All animal experiments complied with the animal protocols approved by the Institutional Review Board of the Second Affiliated Hospital of Nanchang University. Both femurs and tibias were dissected. Bone marrow cells were flushed out with PBS in a 5-ml syringe fitted with a gauge needle. Mononucleated cells were isolated by density gradient centrifugation in rat lymphocyte separation medium (Solarbio, Beijing, China) at a concentration of 1.091 g/ml. Isolated cells were seeded in standard low-glucose Dulbecco’s modified Eagle’s medium (DMEM, HyClone, Shanghai Bioleaf Biotech Co., Ltd., China), supplemented with 15% FBS (HyClone, Shanghai, China), and then cultured in a humidified incubator with 5% CO2 at 37°C. Then CD33 and CD44 marker was used to identify the bone marrow mesenchymal stem cells (BMSCs) and the specimens were sent to gene assay profile to find the differentially expressed genes.

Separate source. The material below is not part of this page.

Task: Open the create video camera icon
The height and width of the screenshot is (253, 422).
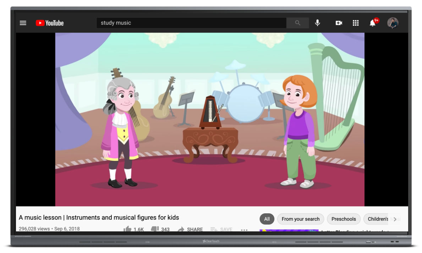Action: (x=339, y=23)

Gene microarray processing and quantitative RT-PCR validation

Microarray hybridization, scanning, and analysis were performed by Shanghai Biotechnology Corporation (Shanghai, People’s Republic of China). Briefly, each slide was hybridized with 1.65 μg Cy3-labeled cRNA using Gene Expression Hybridization Kit (Catalog# 5188-5242, Agilent Technologies, Santa Clara, CA, U.S.A.) in Hybridization Oven (Catalog# G2545A, Agilent Technologies, Santa Clara, CA, U.S.A.), according to the manufacturer’s instructions. After 17 h of hybridization, slides were washed in staining dishes (Catalog# 121, Thermo Shandon, Waltham, MA, U.S.A.) with Gene Expression Wash Buffer Kit (Catalog# 5188-5327, Agilent Technologies, Santa Clara, CA, U.S.A.), following the manufacturer’s instructions. Slides were scanned by Agilent Microarray Scanner (Catalog# G2565CA, Agilent Technologies, Santa Clara, CA, U.S.A.) with default settings, dye channel: green, scan resolution = 3 μm, PMT 100%, 20 bit. Data were extracted with Feature Extraction software 10.7 (Agilent Technologies, Santa Clara, CA, U.S.A.). Raw data were normalized by Quantile algorithm, limma packages in R. For comparison analysis, a two-class unpaired method in the Significant Analysis of Microarray software was applied to identify significantly differentially expressed genes between the two selected groups.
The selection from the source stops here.